Web Elements in the First Section of The Familiar
Danielewski makes great creative strides in The Familiar, breaking the traditional mold of what our conception of “the novel” is. This novel’s plot transcends the confines of its binding and reaches out to readers across the globe. In this way, it mirrors the perceived infinite reach of the internet. As it progresses, the novel becomes more and more like the web. This can be seen in terms of both the characters and the physical set up of the novel.
Of particular interest is the character of Xanther, who loves to sing her question song. Through her questions, she is learning more about the world. This gives her a sense of comfort. It also allows her to connect with her family and her past. Her curiosity extends beyond her body, just as this novel’s plot extends beyond the point of view of a single character or continent. She reaches out into the world for many reasons, among them, to learn more about it, like a perpetual search engine. In this way, Xanther showcases the web element in The Familiar.
From the opening pages of the novel, readers have their conceptions of what a novel (or even reading) is turned upside down. Just after the unnumbered page that depicts the word “PANTHEON” there is a picture of a similarly columned building, and atop each of the columns are groups of seemingly unrelated letters that upon closer examination, spell out the words “MORE THAN READING.” That is exactly what this novel is, “more than reading.” Its very set-up is immersive, opening up a new way to look at the world, the concept of time, and the act of reading itself.

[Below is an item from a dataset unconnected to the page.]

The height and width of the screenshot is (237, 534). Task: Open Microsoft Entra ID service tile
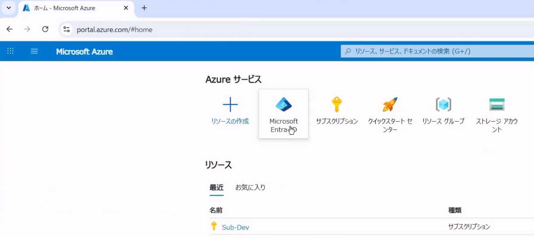[283, 113]
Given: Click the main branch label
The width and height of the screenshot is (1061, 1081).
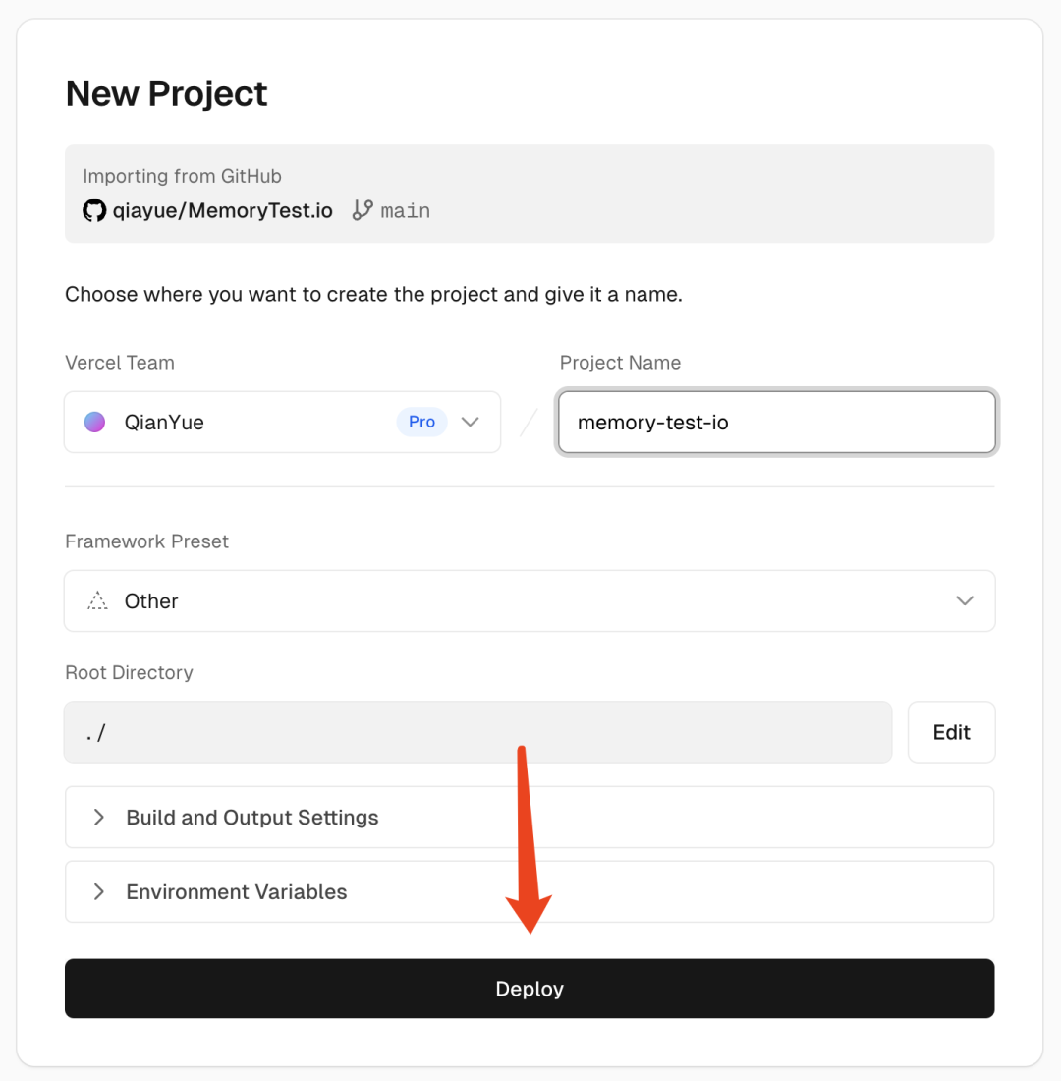Looking at the screenshot, I should click(x=406, y=211).
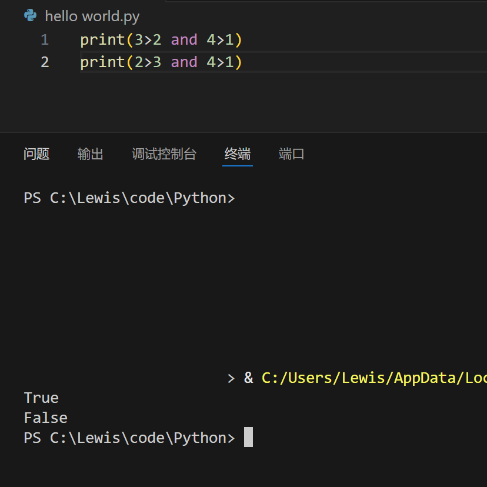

Much like the web, this novel is interactive. It is next to impossible to passively read this novel. Again, this is due to the graphic elements of the novel. Instead of conforming to the standard rectangular block of text on a rectangular page in a rectangular book, Danielewski takes risks in the way that the text is laid out on the page. An example of this can be seen on pages 156-157. The text appears to form an orb on the page. A visual symbol is juxtaposed with the text here, much like it would be on a webpage. Though the reader is physically constrained by the pages and cannot engage with or click on the orb, the image still has a great deal of impact. The textual outline of the orb causes readers to wonder what this represents. It has a metaphorical power of connection, reaching out to the reader. Even if the orb is not actually mentioned on a specific page in Bobby and Cas’s section (pgs. 133-157), it still has an impact. Readers can also see how even in the opening pages of the novel that idea of the web makes itself known when pictures reminiscent of web video streaming screens take up a series of pages. Visual media works in conjunction with the text to craft an eloquent and enthralling story that allows The Familiar to span genders, generations, and continents, just like the web.